Weaknesses: The method is extremely simple, mathematically, though that is perhaps a plus rather than a minus.

Correctness: It seems so.

Clarity: The paper is very well-written.

Relation to Prior Work: Yes, related work is covered thoroughly.

Reproducibility: Yes

Additional Feedback: ==== post-rebuttal update ==== I share R1's concern that the novelty is a little limited for NeurIPS, and I agree that the paper is close to the accept/reject border. However, I agree with R2 that the paper is probably above the bar.

Review 4

Summary and Contributions: This paper proposed a structured ablation scheme, where instead of randomly selecting pixels to use for classification, the authors select pixels in a structured form (block or band) to reduce the probability that the adversarial path is sampled.

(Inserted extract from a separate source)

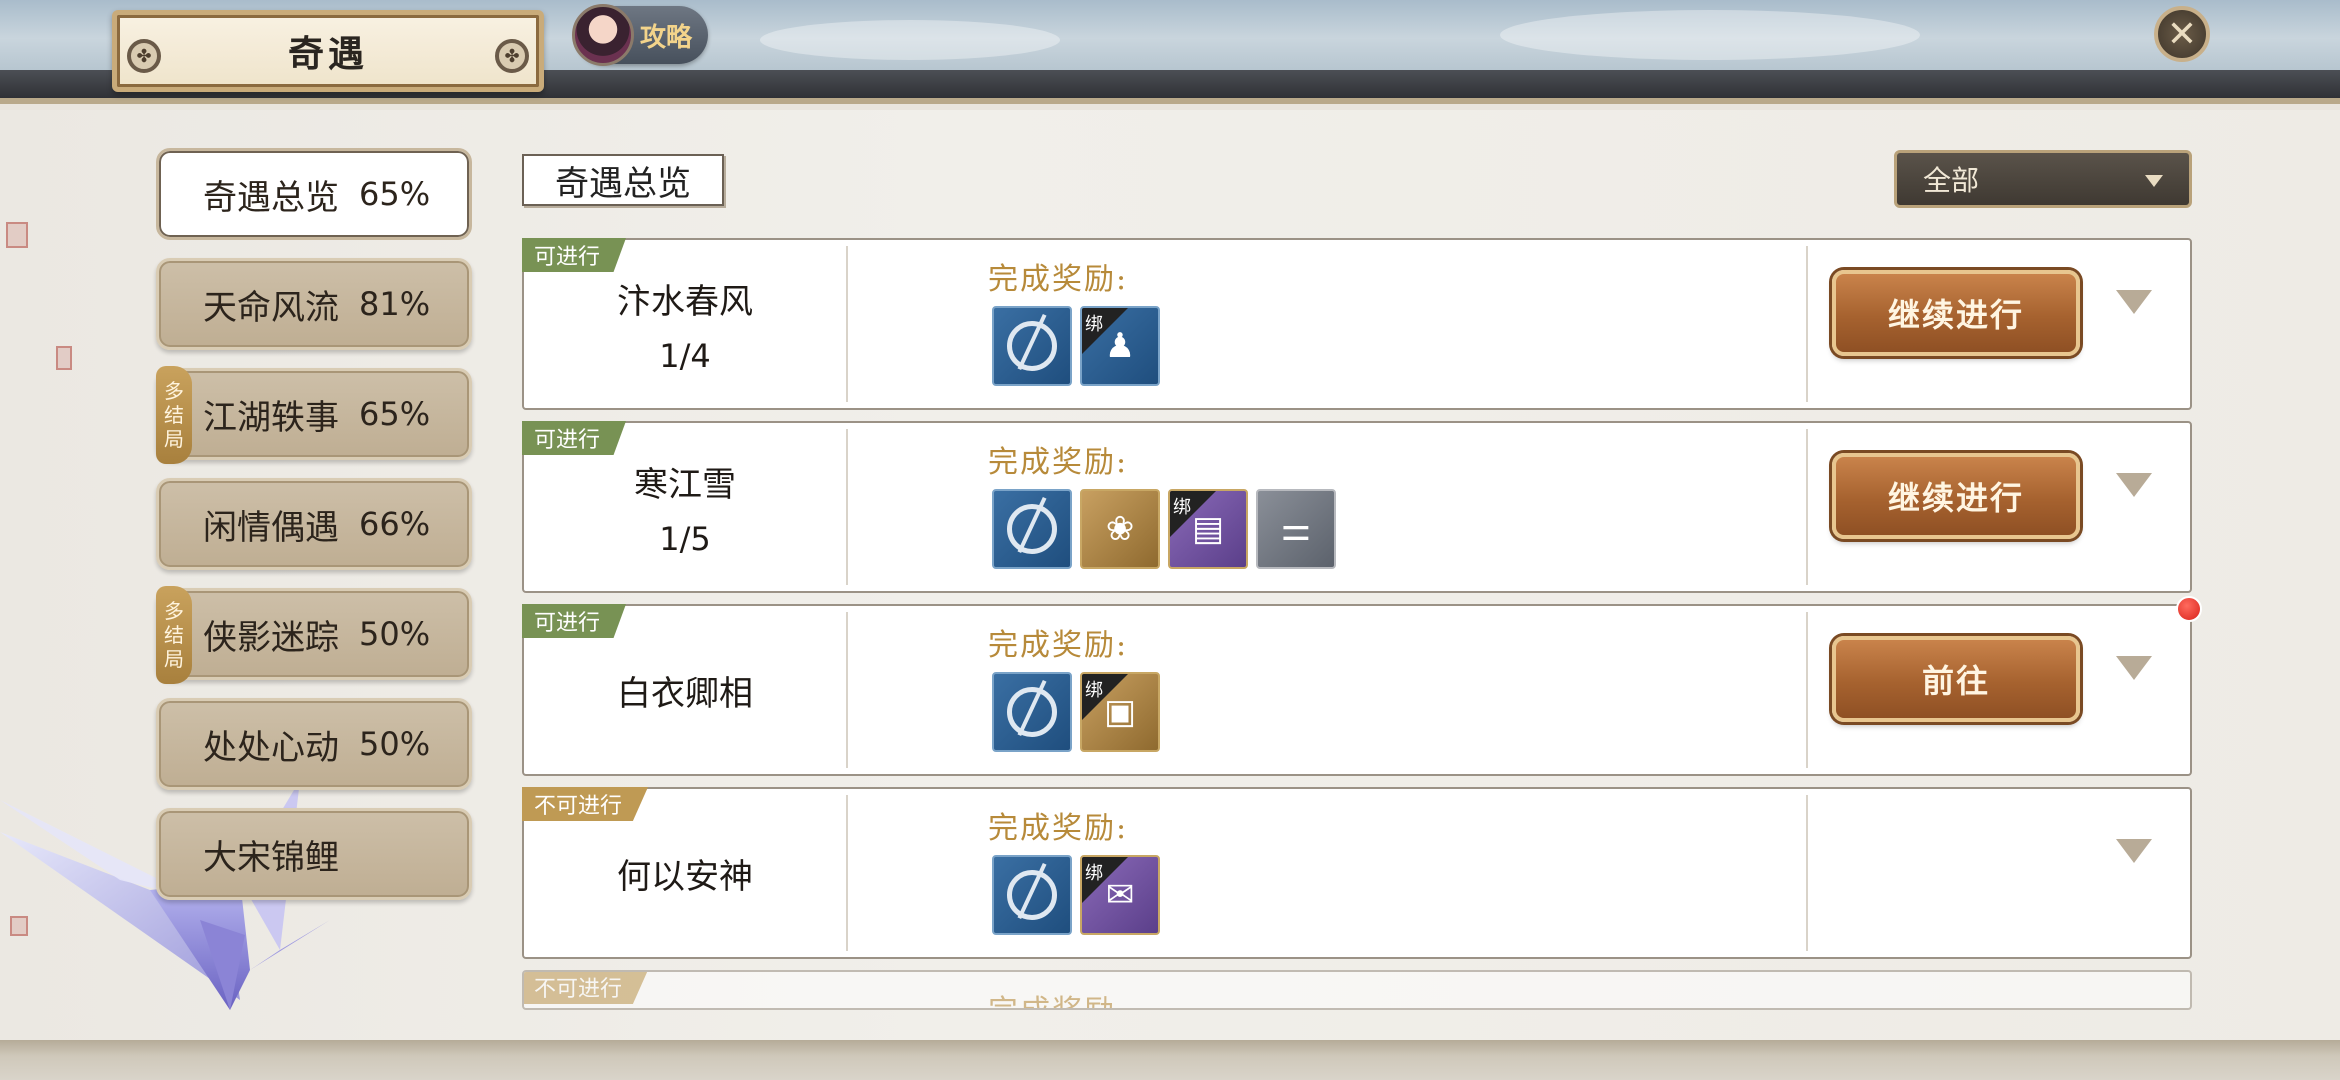 Image resolution: width=2340 pixels, height=1080 pixels. I want to click on adventure-card: 可进行 寒江雪 1/5 完成奖励: ❀ 绑 ▤ ⚌ 继续进行, so click(1357, 507).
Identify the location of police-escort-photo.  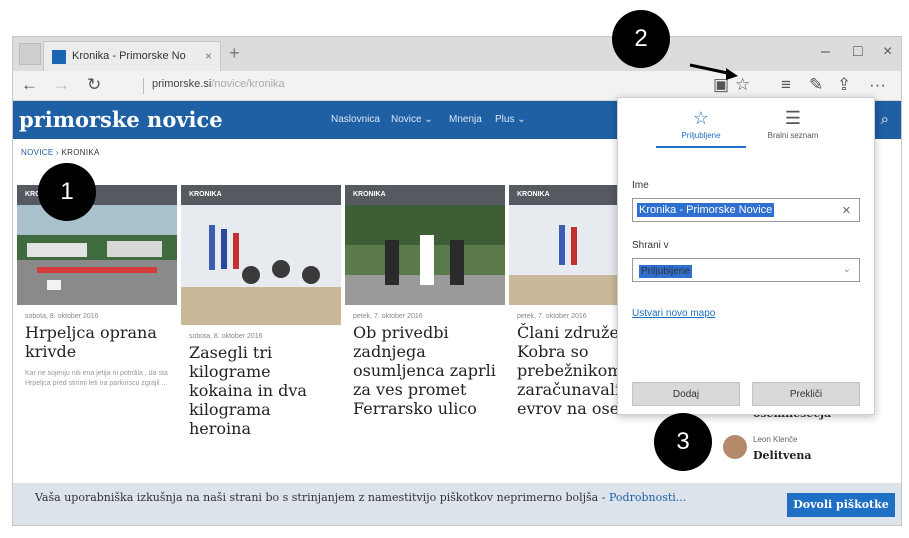
(425, 255).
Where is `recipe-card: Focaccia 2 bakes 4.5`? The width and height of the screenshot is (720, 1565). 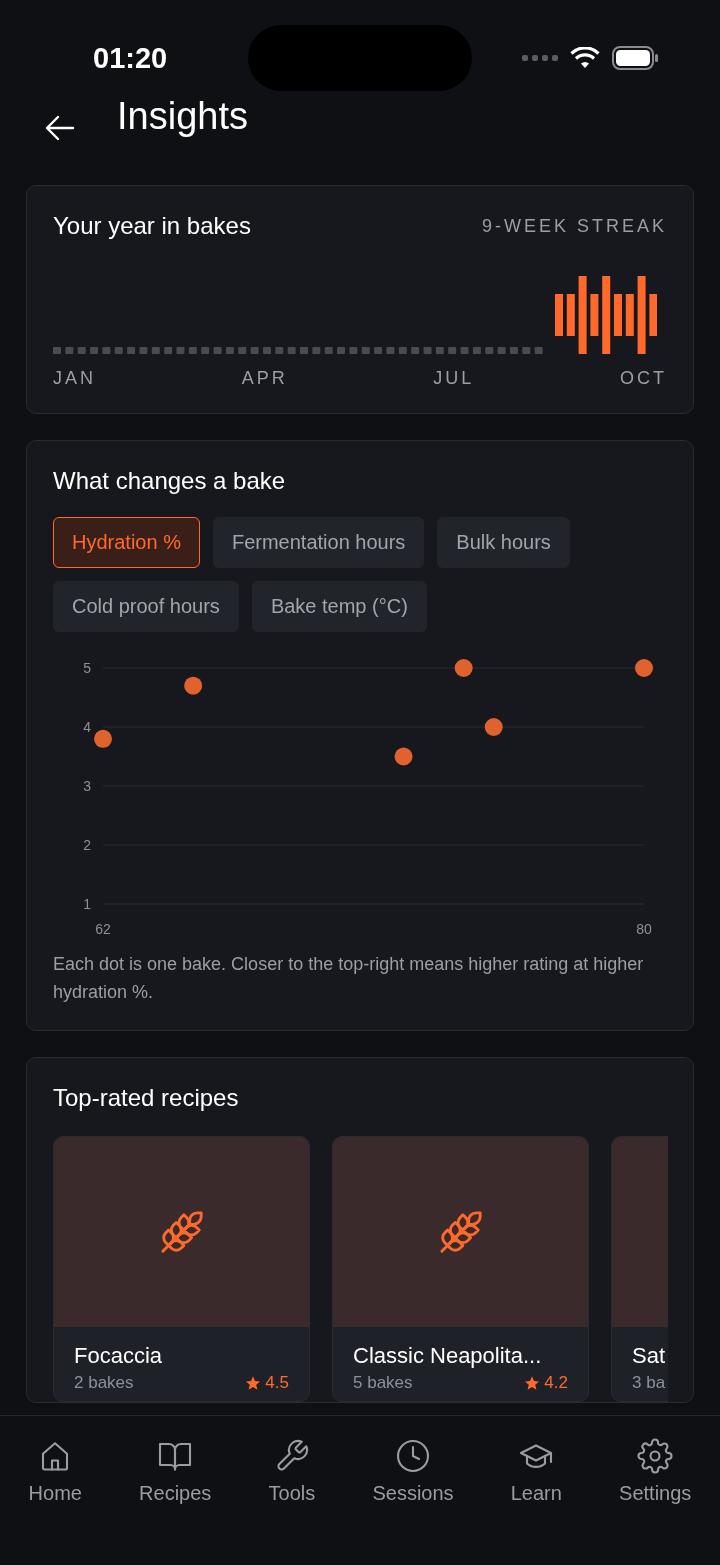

Strengths: This paper provides detailed theoretical proof and empirical evaluation for the proposed method.

Weaknesses: Some concerns: 1. There is too much-overleaped information in Table 1, Table 2, and Figure 1. Figure 1 includes all information presented in Tables 1 and 2. 2. What’s the logic between the proposed method and [9] and [16]? Why the authors compare the proposed method with [9] first, then [16]? Why the authors only compare the computational cost with [9], but [16]? Is the computational cost a big contribution to this paper? Is that a big issue in a practical scenario? That part is weird to me and there is no further discussion about it in the rest of this paper. 3. Why the proposed column smoothing method produces better result compare with block smoothing method? 4. The accuracy drop for the Imagenet dataset is a concern, which makes the proposed method in-practical.

Correctness: Claims and methods are correct.

Clarity: Yes

Relation to Prior Work: Yes

Reproducibility: Yes

Additional Feedback: Thanks for the authors responses. I agree with R1. The empirical results are good, but I stand by my original assessment. I have decided to maintain the current score.